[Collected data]

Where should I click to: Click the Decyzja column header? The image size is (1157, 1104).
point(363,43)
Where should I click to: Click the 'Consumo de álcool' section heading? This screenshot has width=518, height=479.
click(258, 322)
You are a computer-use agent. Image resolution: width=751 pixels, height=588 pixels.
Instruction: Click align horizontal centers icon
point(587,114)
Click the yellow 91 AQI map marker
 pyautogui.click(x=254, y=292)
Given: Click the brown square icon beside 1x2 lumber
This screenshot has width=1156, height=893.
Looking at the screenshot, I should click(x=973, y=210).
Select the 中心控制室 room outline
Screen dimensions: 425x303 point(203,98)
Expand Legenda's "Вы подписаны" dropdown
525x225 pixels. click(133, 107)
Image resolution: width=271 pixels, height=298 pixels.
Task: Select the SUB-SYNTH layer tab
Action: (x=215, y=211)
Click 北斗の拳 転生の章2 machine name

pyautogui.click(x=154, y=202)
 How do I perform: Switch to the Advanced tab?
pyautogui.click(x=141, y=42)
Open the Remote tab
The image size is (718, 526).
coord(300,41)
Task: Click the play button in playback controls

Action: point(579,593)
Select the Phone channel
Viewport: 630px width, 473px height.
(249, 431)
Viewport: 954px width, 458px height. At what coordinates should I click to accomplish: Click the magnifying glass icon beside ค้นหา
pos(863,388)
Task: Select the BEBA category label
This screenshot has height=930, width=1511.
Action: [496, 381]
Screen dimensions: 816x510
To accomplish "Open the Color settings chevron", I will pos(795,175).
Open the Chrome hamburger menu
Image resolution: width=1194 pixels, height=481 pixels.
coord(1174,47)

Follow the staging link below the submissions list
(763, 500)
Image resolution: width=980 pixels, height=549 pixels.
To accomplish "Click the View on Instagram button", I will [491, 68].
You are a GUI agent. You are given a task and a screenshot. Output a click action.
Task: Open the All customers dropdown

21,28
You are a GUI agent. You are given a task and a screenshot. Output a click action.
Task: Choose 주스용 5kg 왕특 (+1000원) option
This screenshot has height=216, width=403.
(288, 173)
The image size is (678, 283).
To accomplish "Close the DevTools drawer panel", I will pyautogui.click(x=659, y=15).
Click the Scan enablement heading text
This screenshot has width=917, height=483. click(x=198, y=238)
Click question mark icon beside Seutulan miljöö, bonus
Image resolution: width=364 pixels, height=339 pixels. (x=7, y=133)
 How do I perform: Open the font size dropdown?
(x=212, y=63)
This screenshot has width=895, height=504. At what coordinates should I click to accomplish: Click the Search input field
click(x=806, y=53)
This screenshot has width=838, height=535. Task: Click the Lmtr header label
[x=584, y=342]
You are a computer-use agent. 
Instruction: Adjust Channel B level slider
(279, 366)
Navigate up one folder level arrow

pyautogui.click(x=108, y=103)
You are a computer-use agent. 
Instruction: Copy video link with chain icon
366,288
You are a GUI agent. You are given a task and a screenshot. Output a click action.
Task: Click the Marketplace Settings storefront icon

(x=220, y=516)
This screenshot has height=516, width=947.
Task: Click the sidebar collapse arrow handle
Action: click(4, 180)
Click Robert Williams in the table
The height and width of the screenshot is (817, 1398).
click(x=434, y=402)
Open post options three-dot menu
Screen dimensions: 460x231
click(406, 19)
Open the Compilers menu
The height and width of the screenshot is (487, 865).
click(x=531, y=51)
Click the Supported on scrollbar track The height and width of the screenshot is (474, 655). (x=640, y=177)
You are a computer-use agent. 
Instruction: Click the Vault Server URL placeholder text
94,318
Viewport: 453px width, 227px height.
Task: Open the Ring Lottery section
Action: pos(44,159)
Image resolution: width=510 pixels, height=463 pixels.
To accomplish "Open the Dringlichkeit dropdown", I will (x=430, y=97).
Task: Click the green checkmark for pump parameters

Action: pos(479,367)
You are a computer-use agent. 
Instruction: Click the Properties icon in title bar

Task statement — An exact copy of all the records is what is needed here.

Reply to the task —
Where should I click to: Click the Decyzja column header? The image size is (1157, 1104).
point(363,43)
Where should I click to: Click the 'Consumo de álcool' section heading? This screenshot has width=518, height=479.
click(258, 322)
You are a computer-use agent. Image resolution: width=751 pixels, height=588 pixels.
Instruction: Click align horizontal centers icon
point(587,114)
Click the yellow 91 AQI map marker
 pyautogui.click(x=254, y=292)
Given: Click the brown square icon beside 1x2 lumber
This screenshot has width=1156, height=893.
Looking at the screenshot, I should click(x=973, y=210).
Select the 中心控制室 room outline
Screen dimensions: 425x303 point(203,98)
Expand Legenda's "Вы подписаны" dropdown
525x225 pixels. click(133, 107)
Image resolution: width=271 pixels, height=298 pixels.
Task: Select the SUB-SYNTH layer tab
Action: (x=215, y=211)
Click 北斗の拳 転生の章2 machine name

pyautogui.click(x=154, y=202)
 How do I perform: Switch to the Advanced tab?
pyautogui.click(x=141, y=42)
Open the Remote tab
The image size is (718, 526).
coord(300,41)
Task: Click the play button in playback controls

Action: point(579,593)
Select the Phone channel
Viewport: 630px width, 473px height.
(249, 431)
Viewport: 954px width, 458px height. At what coordinates should I click to accomplish: Click the magnifying glass icon beside ค้นหา
pos(863,388)
Task: Select the BEBA category label
This screenshot has height=930, width=1511.
Action: [496, 381]
Screen dimensions: 816x510
To accomplish "Open the Color settings chevron", I will pos(795,175).
Open the Chrome hamburger menu
Image resolution: width=1194 pixels, height=481 pixels.
coord(1174,47)

Follow the staging link below the submissions list
(763, 500)
Image resolution: width=980 pixels, height=549 pixels.
To accomplish "Click the View on Instagram button", I will [491, 68].
You are a GUI agent. You are given a task and a screenshot. Output a click action.
Task: Open the All customers dropdown

21,28
You are a GUI agent. You are given a task and a screenshot. Output a click action.
Task: Choose 주스용 5kg 왕특 (+1000원) option
This screenshot has height=216, width=403.
(288, 173)
The image size is (678, 283).
To accomplish "Close the DevTools drawer panel", I will pyautogui.click(x=659, y=15).
Click the Scan enablement heading text
This screenshot has width=917, height=483. click(x=198, y=238)
Click question mark icon beside Seutulan miljöö, bonus
Image resolution: width=364 pixels, height=339 pixels. (x=7, y=133)
 How do I perform: Open the font size dropdown?
(x=212, y=63)
This screenshot has width=895, height=504. At what coordinates should I click to accomplish: Click the Search input field
click(x=806, y=53)
This screenshot has width=838, height=535. Task: Click the Lmtr header label
[x=584, y=342]
You are a computer-use agent. 
Instruction: Adjust Channel B level slider
(279, 366)
Navigate up one folder level arrow

pyautogui.click(x=108, y=103)
You are a computer-use agent. 
Instruction: Copy video link with chain icon
366,288
You are a GUI agent. You are given a task and a screenshot. Output a click action.
Task: Click the Marketplace Settings storefront icon

(x=220, y=516)
This screenshot has height=516, width=947.
Task: Click the sidebar collapse arrow handle
Action: click(4, 180)
Click Robert Williams in the table
The height and width of the screenshot is (817, 1398).
click(x=434, y=402)
Open post options three-dot menu
Screen dimensions: 460x231
click(406, 19)
Open the Compilers menu
The height and width of the screenshot is (487, 865).
click(x=531, y=51)
Click the Supported on scrollbar track The height and width of the screenshot is (474, 655). (x=640, y=177)
You are a computer-use agent. 
Instruction: Click the Vault Server URL placeholder text
94,318
Viewport: 453px width, 227px height.
Task: Open the Ring Lottery section
Action: pos(44,159)
Image resolution: width=510 pixels, height=463 pixels.
To accomplish "Open the Dringlichkeit dropdown", I will (x=430, y=97).
Task: Click the green checkmark for pump parameters

Action: pos(479,367)
You are a computer-use agent. 
Instruction: Click the Properties icon in title bar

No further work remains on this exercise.